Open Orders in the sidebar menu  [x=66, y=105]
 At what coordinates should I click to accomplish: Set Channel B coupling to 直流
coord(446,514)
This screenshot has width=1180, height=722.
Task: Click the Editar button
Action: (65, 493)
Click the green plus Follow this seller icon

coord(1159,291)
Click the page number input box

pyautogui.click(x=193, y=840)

[WRITTEN INSTRUCTION]:
Please reproduce the listing above with "Channel B" swapped for "Channel A", leaving everything else as it is.

[RESULT FOR THIS TASK]:
Open Orders in the sidebar menu  [x=66, y=105]
 At what coordinates should I click to accomplish: Set Channel A coupling to 直流
coord(446,514)
This screenshot has width=1180, height=722.
Task: Click the Editar button
Action: (65, 493)
Click the green plus Follow this seller icon

coord(1159,291)
Click the page number input box

pyautogui.click(x=193, y=840)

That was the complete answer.